Xa xiu: char siu, barbecued laqué pork

The classic Cantonese roast, Vietnamese-style.

Xa xiu: char siu, barbecued laqué pork

Recipe type:
Cuisine: ,
Preparation time: 3h 10 mins
Cooking time: 50 mins
Total time: 4h
Serves: 6-8

Ok, this is a slight cheat. Xá xíu isn’t, per se, a Vietnamese dish (it’s Cantonese), but it’s long been a childhood favourite, and you find it in a few Vietnamese dishes (with egg noodles, or in buns). Like my phở recipe, this is just an approximation: the best xá xíu is actually found in specialised shops (or in a Chinese restaurant if you’re in the West), which will have the actual resources to do the dry roasting. This is also not the traditional recipe for oven-baked xá xíu (which requires meat hooks, and lets the meat cook while suspended in the oven)–I don’t have that kind of equipment, and my oven is too small anyway. But it definitely tastes divine like the real thing. If you happen to have a craving…

I usually make this in big batches, because monitoring the cooking is the key bit, and I might as well do that for a lot of meat. It freezes wonderfully, so you can make a lot, and always have some on hand for those hunger pangs.

A word of warning: this is best done with a fatty part of the pork, because the cooking process I use dries the meat.

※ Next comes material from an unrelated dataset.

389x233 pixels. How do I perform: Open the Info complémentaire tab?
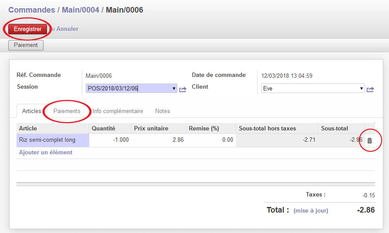[x=117, y=111]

Having tried it, I definitely advise against using filet mignon or leaner cuts of the pork.

This serves, a lot of people? I generally have enough for 3 or 4 meals (well, 3, but that’s because the H is too busy wolfing this down!)

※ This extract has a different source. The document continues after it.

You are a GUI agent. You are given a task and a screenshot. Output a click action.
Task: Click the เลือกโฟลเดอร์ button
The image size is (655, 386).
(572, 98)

(from Irene Kuo’s Key to Chinese Cooking, a book I cannot recommend highly enough. I kept the ingredients and the marinade but changed the cooking method)

The pork in the marinade

Xa xiu: char siu, barbecued laqué pork
Author: 
Recipe type: Main
Cuisine: Chinese
Prep time: 
Cook time: 
Total time: 
Serves: 6-8
 
Ingredients
  • 2 lbs pork butt (1 kg "échine de porc" if you're French, spare rib roast if you're British. Any piece of the pork with reasonable fat content will do. NOT the belly though, too much fat in there)
  • 3 tblsp soy sauce
  • 2 tblsp fermented bean paste (the salty kind. You can substitute hoisin sauce, but it won't taste quite the same)
  • 1 tblsp Shaoxing wine
  • 2 tblsp ketchup
  • 2 tblsp fruit juice (pref. orange or pineapple or something acidic, pref. without added sugar. I usually throw in our latest Tropicana purchase. This batch was made with pineapple, mango & lime juice)
  • 1 tblsp sugar
  • 1 tblsp. honey
  • 2 cloves garlic, chopped up coarsely and crushed
  • ½ teasp 5-spice mix
Instructions
  1. Cut the pork butt into small bits--I do mine by eye, they're something like 15-20cm long, 5-7cm thick, and 5-7cm high? Doesn't matter much, you just don't want the meat to be too thin or too thick, and you want a decent length that you can later slice. Mix everything else into a marinade.
  2. Throw the pork in, and leave to marinate for 3-6 hours, either at room temp or in the fridge.
  3. Pre-heat oven to 270°C. Line the bottom of a dripping pan or similar dish with foil, and fill with water (this is to catch the drippings, and reflect heat). On an oven rack in the upper half of the oven, line up the cuts of pork and cook them for 20 minutes, putting the dripping pan just underneath (if you have a roasting rack and pan, you can just line the pan with foil and put the pork on the rack). By now, the pork should be cooked (check this before moving on to the next phase).
  4. After this, switch to medium broiling, and brush them with half the marinade, and let the pork caramelise for 10 minutes. Basically, you're waiting for the sugar in the sauce to caramelise: when it does, the pork will go from being vaguely brownish to a brighter, deeper colour tinged with red (it won't look as red as the picture, though, that's just the flash playing tricks).
  5. This is where you absolutely have to keep an eye on what's going on in your oven: the margin between caramelised and burnt is very thin, and you don't want to be on the wrong side... It's a fairly fast process (5-10 minutes).
  6. When the bits of meat start being done, turn them over, brush the exposed side with the rest of the marinade, and wait again for the caramelisation process to happen. Depending on your oven, you might have to do this in several passes. Feel free to remove the bits of meat that look done as they look done--in my oven (which is very small), the caramelisation doesn't happen at the same time for every chunk of meat, and I'd rather have the bits of meat a touch cold rather than charred black...
  7. Remove pork from oven, and cut into slices to serve.
  8. Serve with rice, sliced cucumber and dồ chua (pickled vegetables). It's also wonderful in sandwiches; or, if you feel courageous, you can do xá xíu buns.